Food, though not eating, was very much on my mind.  The bunting I joined up was a collection of triangles depicting food stories crafted by my buddies at the WI.  It's a project we have been working on most of the year and the finished triangles were strung between two trees last weekend at a local community fete where we sold cream teas in the WI tent. We had made dozens of scones - plain, fruit and cheese.  And, even if I say so myself, my six dozen were the finest scones I had ever made. I had done my research, you see. After years of mediocrity, I had watched the Great British Bake Off, listened carefully and discovered that the secret was to "chaff" the dough and not to handle it too much. And it worked, even if I decided not to follow the complicated recipe recommended (here is the one I used). Unfortunately, it was so hot that people found it too much work to make their way to the tea tent and so we had to hawk our baking around the site a la Nell Gwynne. Learning point: cheese scones sell well to men who have been sitting outside the beer tent all afternoon and would not be seen dead in a tea tent.

Food story bunting
I very much  enjoyed collating the food stories and stringing them all together.  The improvisation with scant crafting supplies was a delight and the stories intimate, funny and touching.  Memories of mother's apple pies from someone far from home, jam sandwiches made with fluffy (fun fur) white bread, trips to a fishmonger who gave away ice lollies, the importance of eating fruit on the road to recovery from a rare and debilitating illness, an introduction to (nylon shoulder pad) mussels and chips on holiday as a child, ice cream, adventures with undercooked beigels, pints of Guinness, podding (green plastic bead) peas with Granny after breakfast, Granddad's deadly bread, heavy as a brick, spread with Lurpak and, one of my favourites, a definitive "I hated rhubarb".

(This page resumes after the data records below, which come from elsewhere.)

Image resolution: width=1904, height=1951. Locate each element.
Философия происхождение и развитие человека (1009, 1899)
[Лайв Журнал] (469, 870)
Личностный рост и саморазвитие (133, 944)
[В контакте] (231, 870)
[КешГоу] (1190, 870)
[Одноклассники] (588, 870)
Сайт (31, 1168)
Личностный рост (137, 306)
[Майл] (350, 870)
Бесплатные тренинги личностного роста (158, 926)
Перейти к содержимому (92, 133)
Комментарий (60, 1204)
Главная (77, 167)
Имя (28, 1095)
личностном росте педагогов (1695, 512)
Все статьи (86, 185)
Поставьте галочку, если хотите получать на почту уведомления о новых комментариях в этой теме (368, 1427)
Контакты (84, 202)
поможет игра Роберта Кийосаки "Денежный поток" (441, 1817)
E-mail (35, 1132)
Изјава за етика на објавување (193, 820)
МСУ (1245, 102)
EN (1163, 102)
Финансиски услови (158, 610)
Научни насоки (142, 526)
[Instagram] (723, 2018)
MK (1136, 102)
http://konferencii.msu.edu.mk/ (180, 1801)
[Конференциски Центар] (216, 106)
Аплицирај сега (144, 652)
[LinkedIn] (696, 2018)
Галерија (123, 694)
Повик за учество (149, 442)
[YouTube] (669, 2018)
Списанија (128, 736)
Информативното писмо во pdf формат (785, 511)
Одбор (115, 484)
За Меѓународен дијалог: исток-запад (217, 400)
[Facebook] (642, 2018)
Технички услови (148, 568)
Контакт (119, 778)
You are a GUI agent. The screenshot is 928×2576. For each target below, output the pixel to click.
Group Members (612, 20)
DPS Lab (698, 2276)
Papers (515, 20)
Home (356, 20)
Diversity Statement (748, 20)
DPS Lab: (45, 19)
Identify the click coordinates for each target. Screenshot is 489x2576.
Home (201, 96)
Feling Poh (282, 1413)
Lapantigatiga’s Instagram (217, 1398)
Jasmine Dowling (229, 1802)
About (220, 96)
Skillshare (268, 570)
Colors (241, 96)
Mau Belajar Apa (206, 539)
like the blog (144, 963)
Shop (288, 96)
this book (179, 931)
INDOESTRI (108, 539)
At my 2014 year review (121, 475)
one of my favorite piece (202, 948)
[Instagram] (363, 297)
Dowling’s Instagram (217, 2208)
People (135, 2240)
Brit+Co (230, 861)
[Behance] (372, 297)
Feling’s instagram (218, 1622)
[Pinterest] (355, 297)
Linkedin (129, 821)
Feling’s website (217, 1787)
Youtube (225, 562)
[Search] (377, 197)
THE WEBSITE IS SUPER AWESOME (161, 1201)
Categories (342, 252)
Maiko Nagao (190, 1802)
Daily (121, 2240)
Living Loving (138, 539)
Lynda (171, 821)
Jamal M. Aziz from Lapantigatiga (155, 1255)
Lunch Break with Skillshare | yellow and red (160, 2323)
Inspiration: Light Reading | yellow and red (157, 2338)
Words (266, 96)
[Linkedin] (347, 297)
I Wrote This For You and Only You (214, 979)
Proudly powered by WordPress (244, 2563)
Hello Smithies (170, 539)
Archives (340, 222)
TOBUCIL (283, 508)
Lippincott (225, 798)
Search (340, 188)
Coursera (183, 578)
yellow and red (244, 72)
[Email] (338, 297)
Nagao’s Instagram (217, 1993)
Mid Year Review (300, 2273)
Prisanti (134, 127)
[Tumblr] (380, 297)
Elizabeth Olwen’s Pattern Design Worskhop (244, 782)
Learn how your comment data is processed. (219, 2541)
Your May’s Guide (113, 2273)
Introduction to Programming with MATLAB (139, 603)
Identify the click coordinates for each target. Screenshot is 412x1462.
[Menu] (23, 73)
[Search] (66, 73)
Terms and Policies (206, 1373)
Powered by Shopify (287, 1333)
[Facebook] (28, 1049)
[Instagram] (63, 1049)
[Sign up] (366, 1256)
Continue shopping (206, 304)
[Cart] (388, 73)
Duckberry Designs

We are bringing all this together this Sunday with a grand feast, and last night some of us were working with the project chef to prepare food from the Edible Garden. It was like having a magic show in the kitchen.  Mike turned up with tiny packs of garlic chive flowers, feverfew and oxalis to taste - I'd always thought of oxalis as a weedy pest but it was a revelation, lemony and tart and green all at once. We boiled water and measured salt, mixed them in the correct proportions,and brined cabbage and chard stems, radish and nasturtium pods. We learned how to use nitrogen cavitation to speed up the process of infusing olive oil with thyme. And to round off the evening we had a quick burn up in the garden of hay and hickory alder to smoke some chillies.


Part Heston, part Merlin, not a hint of Delia.

More food stories to follow.


8 comments:

purejuice said...

heaven. if you'll resend your address to aceyamapola@hotmail.com, i would be thrilled to send you some heirloom chimayo chile seeds, macondo's greatest achievement.
if you'd like, some o'odham keli basso melon seeds, too (arizona desert indians) if you'd like.
http://en.wikipedia.org/wiki/Chimayo,_New_Mexico#Chimayo_chile

Rattling On said...

It was beautiful here as well, a last gasp for summer! Colder now and plenty more rain. I haven't seen oxalis in my garden, must be the only garden thug I don't have! If I find any I'll give them a try.

Jane Housham said...

Your first photo is perfect. And you've made me determined to try my hands at scones again after decades of holding off.

Val , Kate, The Cute Kitten ,Razzy, Kepsey,Darwin ,Charon and Echo. said...

A lovely story :0)
And Thanks for the scone recipe !

Annie @ knitsofacto said...

Ah yes, beer and cheese scones, a well known combination :D

Summer seems still to just be hanging on here, but not for much longer I fear!

knit nurse said...

Sad that I missed what could have been the last hot week of the year, but delighted that everyone seems to have had chance to enjoy it! I spent the week north of the border where to be fair the weather was much better than I had expected!

Liz said...

How satisfying to produce a batch of best ever scones. (My dad taught me not to over mix the wet enough dough and pat it out rather than roll it.)

Love food related memories. My mother wasn't the family cook but she made the best fried egg sandwiches.

colleen said...

Liz - the bunting included a friend egg! Or googy egg as it was called in the maker's home.

How lucky you were to be taught by your dad how to make scones. I can't tell you how many unsatisfactory scones I've made over the years because I never knew the secret.

Have just heard Nigel Slater on the radio talking about the memories associated with sweets. Sherbet Fountains, parma violets. I'm sure you must have hundreds.